Calcium Speciation and Solubility in Tropical Agricultural Soil Clays

Calcium (Ca) constitutes a plant macronutrient but is often deficient in acidic tropical soils. However, our understanding of Ca speciation and solubility in such soils remains limited. Herein, we scrutinized Ca speciation in soil clays using K-edge X-ray absorption near-edge structure (XANES) spectroscopy and examined Ca fractionation in soils through sequential extraction. The Ca XANES spectra of soil clay samples revealed an almost equal distribution of inorganic (x̄ = 59 %) and organic (x̄ = 41 %) Ca species.
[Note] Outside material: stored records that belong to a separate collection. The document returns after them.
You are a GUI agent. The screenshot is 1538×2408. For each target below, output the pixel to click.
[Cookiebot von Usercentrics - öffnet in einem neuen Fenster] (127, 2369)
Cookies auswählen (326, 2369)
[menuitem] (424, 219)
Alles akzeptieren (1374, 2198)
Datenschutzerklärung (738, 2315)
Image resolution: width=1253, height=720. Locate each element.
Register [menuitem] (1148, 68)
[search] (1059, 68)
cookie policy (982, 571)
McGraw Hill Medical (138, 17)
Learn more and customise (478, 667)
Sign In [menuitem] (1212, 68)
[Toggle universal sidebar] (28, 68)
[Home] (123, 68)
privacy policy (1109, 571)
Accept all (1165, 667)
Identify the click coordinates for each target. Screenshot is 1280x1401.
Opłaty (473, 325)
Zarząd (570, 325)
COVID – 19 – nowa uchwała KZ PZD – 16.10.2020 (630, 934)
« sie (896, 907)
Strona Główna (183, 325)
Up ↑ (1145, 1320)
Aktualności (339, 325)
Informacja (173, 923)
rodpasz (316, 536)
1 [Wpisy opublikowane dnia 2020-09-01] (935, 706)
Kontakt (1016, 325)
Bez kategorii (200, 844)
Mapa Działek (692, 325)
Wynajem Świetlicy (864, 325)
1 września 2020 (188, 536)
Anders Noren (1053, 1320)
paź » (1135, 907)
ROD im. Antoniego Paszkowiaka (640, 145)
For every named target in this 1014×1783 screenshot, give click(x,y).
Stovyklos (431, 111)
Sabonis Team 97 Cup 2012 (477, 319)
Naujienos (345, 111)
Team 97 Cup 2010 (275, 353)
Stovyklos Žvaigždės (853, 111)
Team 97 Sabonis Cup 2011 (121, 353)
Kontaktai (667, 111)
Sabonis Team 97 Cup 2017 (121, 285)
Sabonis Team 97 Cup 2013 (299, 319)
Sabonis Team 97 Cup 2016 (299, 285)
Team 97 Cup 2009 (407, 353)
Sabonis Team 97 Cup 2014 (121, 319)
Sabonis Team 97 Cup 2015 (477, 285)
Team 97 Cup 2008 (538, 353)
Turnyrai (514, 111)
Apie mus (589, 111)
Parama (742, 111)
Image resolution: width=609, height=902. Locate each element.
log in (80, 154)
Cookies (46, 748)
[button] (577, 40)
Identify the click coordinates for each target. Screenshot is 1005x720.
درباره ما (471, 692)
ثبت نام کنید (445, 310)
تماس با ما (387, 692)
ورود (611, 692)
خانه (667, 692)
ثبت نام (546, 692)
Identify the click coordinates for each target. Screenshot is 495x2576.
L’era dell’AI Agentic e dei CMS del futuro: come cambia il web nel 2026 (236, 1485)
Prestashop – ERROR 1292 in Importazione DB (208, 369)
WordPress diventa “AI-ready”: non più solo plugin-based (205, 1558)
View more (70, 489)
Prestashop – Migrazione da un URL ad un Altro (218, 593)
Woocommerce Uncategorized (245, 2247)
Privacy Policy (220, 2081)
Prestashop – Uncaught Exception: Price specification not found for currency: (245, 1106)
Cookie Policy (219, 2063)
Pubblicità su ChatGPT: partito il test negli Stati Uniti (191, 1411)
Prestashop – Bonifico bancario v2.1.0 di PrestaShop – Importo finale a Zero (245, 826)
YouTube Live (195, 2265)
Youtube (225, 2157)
The clay spectra were mostly best fitted with Ca adsorbed to illite-smectite (x̄ = 28 %), Ca adsorbed to montmorillonite (x̄ = 27 %), Ca tannate (x̄ = 20 %), and Ca citrate (x̄ =21 %), whereas calcium carbonate or Ca adsorbed to kaolinite did not contribute to the fits. Similar spectral features of Ca adsorbed to illite-smectite, montmorillonite, and beidellite, as well as Ca sorbed to kaolinite and calcium carbonate, could not unequivocally be distinguished from one another by XANES spectroscopy. Sequential extraction of soil Ca indicated that exchangeable Ca, the most labile and available fraction, constituted the largest Ca fraction, accounting for 62 % of total soil Ca. Other Ca fractions related to residues (x̄ = 15 %), organic matter (x̄ = 10 %), carbonates (x̄ = 8 %), and Fe/Mn oxides (x̄ = 3 %) contributed to a lesser extent. Our findings demonstrate that 2:1 clay minerals—rather than kaolinite as traditionally expected—along with Ca-tannate and Ca-citrate can serve as primary sources and sinks for Ca in tropical soil clays. The potential formation of the ternary complexes of Clay-Ca-OM remains unclear and requires further investigation.